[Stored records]
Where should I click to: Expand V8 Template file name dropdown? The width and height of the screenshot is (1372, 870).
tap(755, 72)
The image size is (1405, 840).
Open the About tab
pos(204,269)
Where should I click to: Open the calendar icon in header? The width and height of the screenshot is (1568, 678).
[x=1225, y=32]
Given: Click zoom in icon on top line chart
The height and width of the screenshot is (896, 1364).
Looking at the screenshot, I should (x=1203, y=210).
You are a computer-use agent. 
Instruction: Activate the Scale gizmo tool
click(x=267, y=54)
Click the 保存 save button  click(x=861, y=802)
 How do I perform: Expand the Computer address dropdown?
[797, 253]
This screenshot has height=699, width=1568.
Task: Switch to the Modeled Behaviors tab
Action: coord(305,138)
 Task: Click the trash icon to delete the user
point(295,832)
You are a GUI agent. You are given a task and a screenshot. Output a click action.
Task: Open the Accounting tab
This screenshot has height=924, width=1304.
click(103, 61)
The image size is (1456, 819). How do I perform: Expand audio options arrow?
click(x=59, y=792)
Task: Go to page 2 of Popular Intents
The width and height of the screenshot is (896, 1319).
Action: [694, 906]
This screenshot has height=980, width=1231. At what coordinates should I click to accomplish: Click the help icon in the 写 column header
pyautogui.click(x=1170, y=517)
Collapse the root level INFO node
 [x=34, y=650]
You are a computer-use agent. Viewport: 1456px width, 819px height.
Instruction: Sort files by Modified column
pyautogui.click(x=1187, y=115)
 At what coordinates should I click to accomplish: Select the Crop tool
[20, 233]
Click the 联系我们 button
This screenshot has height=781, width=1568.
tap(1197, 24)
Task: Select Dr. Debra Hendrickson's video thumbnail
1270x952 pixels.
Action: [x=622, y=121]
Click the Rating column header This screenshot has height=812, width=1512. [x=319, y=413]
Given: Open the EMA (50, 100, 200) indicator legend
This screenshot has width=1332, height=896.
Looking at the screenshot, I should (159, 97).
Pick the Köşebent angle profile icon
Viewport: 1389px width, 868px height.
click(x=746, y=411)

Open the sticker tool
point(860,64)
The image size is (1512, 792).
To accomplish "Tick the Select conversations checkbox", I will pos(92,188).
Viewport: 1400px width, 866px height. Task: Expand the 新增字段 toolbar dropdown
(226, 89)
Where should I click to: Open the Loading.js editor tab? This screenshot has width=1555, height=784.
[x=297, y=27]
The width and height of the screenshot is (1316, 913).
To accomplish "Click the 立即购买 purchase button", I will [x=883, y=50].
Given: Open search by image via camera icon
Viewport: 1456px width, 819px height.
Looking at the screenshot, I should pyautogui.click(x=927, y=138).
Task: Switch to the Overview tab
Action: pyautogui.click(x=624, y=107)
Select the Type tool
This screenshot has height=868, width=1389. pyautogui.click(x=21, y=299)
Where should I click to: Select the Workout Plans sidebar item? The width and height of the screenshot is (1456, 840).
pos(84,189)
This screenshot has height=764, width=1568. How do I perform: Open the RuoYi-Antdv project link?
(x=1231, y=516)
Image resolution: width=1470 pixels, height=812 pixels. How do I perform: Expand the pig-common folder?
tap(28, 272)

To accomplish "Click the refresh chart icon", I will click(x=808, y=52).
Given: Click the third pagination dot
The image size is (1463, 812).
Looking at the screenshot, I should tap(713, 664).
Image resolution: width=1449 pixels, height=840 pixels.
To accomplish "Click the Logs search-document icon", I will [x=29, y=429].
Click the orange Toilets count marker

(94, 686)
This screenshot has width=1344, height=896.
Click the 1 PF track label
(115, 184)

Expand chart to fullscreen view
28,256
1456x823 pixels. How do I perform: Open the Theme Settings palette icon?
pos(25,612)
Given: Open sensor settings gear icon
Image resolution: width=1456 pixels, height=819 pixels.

*Task statement:*
The lines above need to be restated word for word, all of them.

*Solution to this exercise:*
Where should I click to: Expand V8 Template file name dropdown? The width and height of the screenshot is (1372, 870).
tap(755, 72)
The image size is (1405, 840).
Open the About tab
pos(204,269)
Where should I click to: Open the calendar icon in header? The width and height of the screenshot is (1568, 678).
[x=1225, y=32]
Given: Click zoom in icon on top line chart
The height and width of the screenshot is (896, 1364).
Looking at the screenshot, I should (x=1203, y=210).
You are a computer-use agent. 
Instruction: Activate the Scale gizmo tool
click(x=267, y=54)
Click the 保存 save button  click(x=861, y=802)
 How do I perform: Expand the Computer address dropdown?
[797, 253]
This screenshot has height=699, width=1568.
Task: Switch to the Modeled Behaviors tab
Action: coord(305,138)
 Task: Click the trash icon to delete the user
point(295,832)
You are a GUI agent. You are given a task and a screenshot. Output a click action.
Task: Open the Accounting tab
This screenshot has height=924, width=1304.
click(103, 61)
The image size is (1456, 819). How do I perform: Expand audio options arrow?
click(x=59, y=792)
Task: Go to page 2 of Popular Intents
The width and height of the screenshot is (896, 1319).
Action: [694, 906]
This screenshot has height=980, width=1231. At what coordinates should I click to accomplish: Click the help icon in the 写 column header
pyautogui.click(x=1170, y=517)
Collapse the root level INFO node
 [x=34, y=650]
You are a computer-use agent. Viewport: 1456px width, 819px height.
Instruction: Sort files by Modified column
pyautogui.click(x=1187, y=115)
 At what coordinates should I click to accomplish: Select the Crop tool
[20, 233]
Click the 联系我们 button
This screenshot has height=781, width=1568.
tap(1197, 24)
Task: Select Dr. Debra Hendrickson's video thumbnail
1270x952 pixels.
Action: [x=622, y=121]
Click the Rating column header This screenshot has height=812, width=1512. [x=319, y=413]
Given: Open the EMA (50, 100, 200) indicator legend
This screenshot has width=1332, height=896.
Looking at the screenshot, I should (159, 97).
Pick the Köşebent angle profile icon
Viewport: 1389px width, 868px height.
click(x=746, y=411)

Open the sticker tool
point(860,64)
The image size is (1512, 792).
To accomplish "Tick the Select conversations checkbox", I will pos(92,188).
Viewport: 1400px width, 866px height. Task: Expand the 新增字段 toolbar dropdown
(226, 89)
Where should I click to: Open the Loading.js editor tab? This screenshot has width=1555, height=784.
[x=297, y=27]
The width and height of the screenshot is (1316, 913).
To accomplish "Click the 立即购买 purchase button", I will [x=883, y=50].
Given: Open search by image via camera icon
Viewport: 1456px width, 819px height.
Looking at the screenshot, I should pyautogui.click(x=927, y=138).
Task: Switch to the Overview tab
Action: pyautogui.click(x=624, y=107)
Select the Type tool
This screenshot has height=868, width=1389. pyautogui.click(x=21, y=299)
Where should I click to: Select the Workout Plans sidebar item? The width and height of the screenshot is (1456, 840).
pos(84,189)
This screenshot has height=764, width=1568. How do I perform: Open the RuoYi-Antdv project link?
(x=1231, y=516)
Image resolution: width=1470 pixels, height=812 pixels. How do I perform: Expand the pig-common folder?
tap(28, 272)

To accomplish "Click the refresh chart icon", I will click(x=808, y=52).
Given: Click the third pagination dot
The image size is (1463, 812).
Looking at the screenshot, I should tap(713, 664).
Image resolution: width=1449 pixels, height=840 pixels.
To accomplish "Click the Logs search-document icon", I will [x=29, y=429].
Click the orange Toilets count marker

(94, 686)
This screenshot has width=1344, height=896.
Click the 1 PF track label
(115, 184)

Expand chart to fullscreen view
28,256
1456x823 pixels. How do I perform: Open the Theme Settings palette icon?
pos(25,612)
Given: Open sensor settings gear icon
Image resolution: width=1456 pixels, height=819 pixels.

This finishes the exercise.